Почему это так? Почему этот роман Джейн Остин экранизировался больше всех остальных? Почему каждый раз возникает потребность в новом видеоряде, в картинке? Может быть, в самом тексте Джейн Остин заложено нечто, что каждый раз требует новой зрительной реализации? Давайте подумаем почему.
«Гордость и предубеждение» действительно самый известный, самый читаемый и самый любимый роман Джейн Остин. Она относилась к нему с особой нежностью — как к трудно рожденному ребенку, работала над ним очень много лет. Первая версия, которая называлась «Первые впечатления», «First Impressions», относится к 1796–1797 годам. Тогда роман не был опубликован, и Джейн Остин вернулась к работе над ним много лет спустя. Известная нам версия «Гордости и предубеждения» вышла в свет в 1813 году, имела ошеломительный успех и стала в Англии «книгой года» — люди рекомендовали ее друг другу, ею зачитывались;
Дело происходит в английской провинции рубежа веков — начала XIX века. И прежде всего мы знакомимся с семейством Беннет, в котором есть пять дочерей, которых нужно выдать замуж. Ситуация довольно тяжелая, потому что приданого нет. И даже дом, в котором девушки живут со своими родителями, мистером и миссис Беннет, передается только по мужской линии. Поэтому за отсутствием в семействе Беннет братьев в случае кончины отца дом этот перейдет
В эту сельскую местность приезжают из Лондона два чрезвычайно завидных, богатых и состоятельных жениха — мистер Бингли и мистер Дарси. И, естественно, к ним обращаются взоры многих семей вокруг, в том числе взоры семейства Беннет.

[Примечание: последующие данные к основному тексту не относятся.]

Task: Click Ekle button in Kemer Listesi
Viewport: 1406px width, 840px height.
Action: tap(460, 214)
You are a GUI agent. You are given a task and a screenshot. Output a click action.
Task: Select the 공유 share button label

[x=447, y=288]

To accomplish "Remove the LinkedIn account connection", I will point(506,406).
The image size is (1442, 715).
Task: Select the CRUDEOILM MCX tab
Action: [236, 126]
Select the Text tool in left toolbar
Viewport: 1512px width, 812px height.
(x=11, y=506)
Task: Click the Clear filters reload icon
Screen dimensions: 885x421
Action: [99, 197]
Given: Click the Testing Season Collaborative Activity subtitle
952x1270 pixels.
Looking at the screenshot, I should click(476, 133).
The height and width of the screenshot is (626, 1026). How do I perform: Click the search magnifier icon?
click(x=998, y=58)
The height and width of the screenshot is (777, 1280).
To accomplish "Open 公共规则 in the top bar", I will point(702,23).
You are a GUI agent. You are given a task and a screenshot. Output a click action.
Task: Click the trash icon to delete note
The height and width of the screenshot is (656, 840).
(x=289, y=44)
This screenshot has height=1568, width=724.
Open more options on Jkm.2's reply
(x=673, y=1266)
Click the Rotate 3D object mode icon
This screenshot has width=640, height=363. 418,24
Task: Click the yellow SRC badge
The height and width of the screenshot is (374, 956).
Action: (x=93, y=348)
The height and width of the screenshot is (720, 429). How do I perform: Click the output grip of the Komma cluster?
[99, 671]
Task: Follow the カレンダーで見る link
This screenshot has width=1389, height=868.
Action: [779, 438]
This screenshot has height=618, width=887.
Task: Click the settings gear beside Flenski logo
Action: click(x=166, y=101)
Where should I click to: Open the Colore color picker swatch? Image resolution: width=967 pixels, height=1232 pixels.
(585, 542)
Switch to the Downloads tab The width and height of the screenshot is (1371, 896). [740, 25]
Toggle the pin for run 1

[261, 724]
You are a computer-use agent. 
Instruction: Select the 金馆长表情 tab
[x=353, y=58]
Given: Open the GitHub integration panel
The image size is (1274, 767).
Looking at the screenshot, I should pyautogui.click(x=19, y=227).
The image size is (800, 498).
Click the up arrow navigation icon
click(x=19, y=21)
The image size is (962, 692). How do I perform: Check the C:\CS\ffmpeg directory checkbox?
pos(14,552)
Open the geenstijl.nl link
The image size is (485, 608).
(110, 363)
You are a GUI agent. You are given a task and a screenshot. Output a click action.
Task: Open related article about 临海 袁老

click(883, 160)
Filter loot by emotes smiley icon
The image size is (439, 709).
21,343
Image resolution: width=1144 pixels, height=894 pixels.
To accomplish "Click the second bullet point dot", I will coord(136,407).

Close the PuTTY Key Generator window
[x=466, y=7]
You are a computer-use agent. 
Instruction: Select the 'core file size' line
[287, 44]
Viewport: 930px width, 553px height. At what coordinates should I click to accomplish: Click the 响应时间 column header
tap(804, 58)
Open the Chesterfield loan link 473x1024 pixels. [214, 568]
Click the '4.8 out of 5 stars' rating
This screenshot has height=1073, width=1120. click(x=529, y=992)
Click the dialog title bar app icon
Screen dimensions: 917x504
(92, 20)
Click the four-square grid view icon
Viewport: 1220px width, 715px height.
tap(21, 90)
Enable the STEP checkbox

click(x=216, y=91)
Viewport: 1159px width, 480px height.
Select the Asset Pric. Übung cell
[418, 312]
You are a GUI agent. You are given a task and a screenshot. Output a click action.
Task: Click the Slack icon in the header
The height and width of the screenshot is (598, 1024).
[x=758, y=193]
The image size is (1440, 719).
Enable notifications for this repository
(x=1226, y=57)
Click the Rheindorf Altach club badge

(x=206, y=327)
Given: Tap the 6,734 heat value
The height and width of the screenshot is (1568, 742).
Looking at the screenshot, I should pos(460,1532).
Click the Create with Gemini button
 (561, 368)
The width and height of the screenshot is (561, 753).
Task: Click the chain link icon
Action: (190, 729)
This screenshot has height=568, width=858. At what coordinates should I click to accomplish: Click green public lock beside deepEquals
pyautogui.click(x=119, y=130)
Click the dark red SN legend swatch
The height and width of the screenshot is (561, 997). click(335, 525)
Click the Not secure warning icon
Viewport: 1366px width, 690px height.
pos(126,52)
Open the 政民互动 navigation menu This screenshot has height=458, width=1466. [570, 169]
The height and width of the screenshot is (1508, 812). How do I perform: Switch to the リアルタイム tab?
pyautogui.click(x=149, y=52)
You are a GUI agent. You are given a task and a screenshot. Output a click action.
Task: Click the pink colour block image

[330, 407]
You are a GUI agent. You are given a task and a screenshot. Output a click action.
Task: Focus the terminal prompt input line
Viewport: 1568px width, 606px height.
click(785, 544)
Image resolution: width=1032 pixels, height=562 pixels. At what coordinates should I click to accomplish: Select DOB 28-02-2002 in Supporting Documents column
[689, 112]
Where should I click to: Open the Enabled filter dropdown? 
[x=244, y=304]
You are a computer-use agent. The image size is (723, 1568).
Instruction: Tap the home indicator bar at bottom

Мистер Дарси принадлежит к богатейшим и наиболее знатным английским семьям. Его мать была дочерью лорда, и само его имя, Дарси, — норманнского происхождения, что свидетельствует о том, что семья эта не только чрезвычайно богата, но что это действительно очень древний английский род. И на этом роду (в прямом смысле этого слова, точнее выражения) мистеру Дарси написано жениться на своей двоюродной сестре — дочери чрезвычайно знатной, богатой и столь же несимпатичной дамы леди Кэтрин де Бург, которая живет неподалеку от Беннетов. И мы понимаем, что Дарси этого очень не хочется, но что ему делать, он пока не решил.
Мистер Бингли с самого начала симпатизирует старшей из сестер Беннет, Джейн. А мистер Дарси и вторая по старшинству сестра и главная героиня романа Элизабет, Лиззи Беннет, сначала страшно друг другу не нравятся. Дарси на балу в поместье Меритон замечает, что Элизабет недостаточно хороша собой, чтобы вскружить ему голову, «not handsome enough». Недостаточно исключительна для того, чтобы Дарси пригласил ее на танец. Она же сразу видит в нем неприятного дерзкого сноба, и таковы их первые впечатления друг от друга.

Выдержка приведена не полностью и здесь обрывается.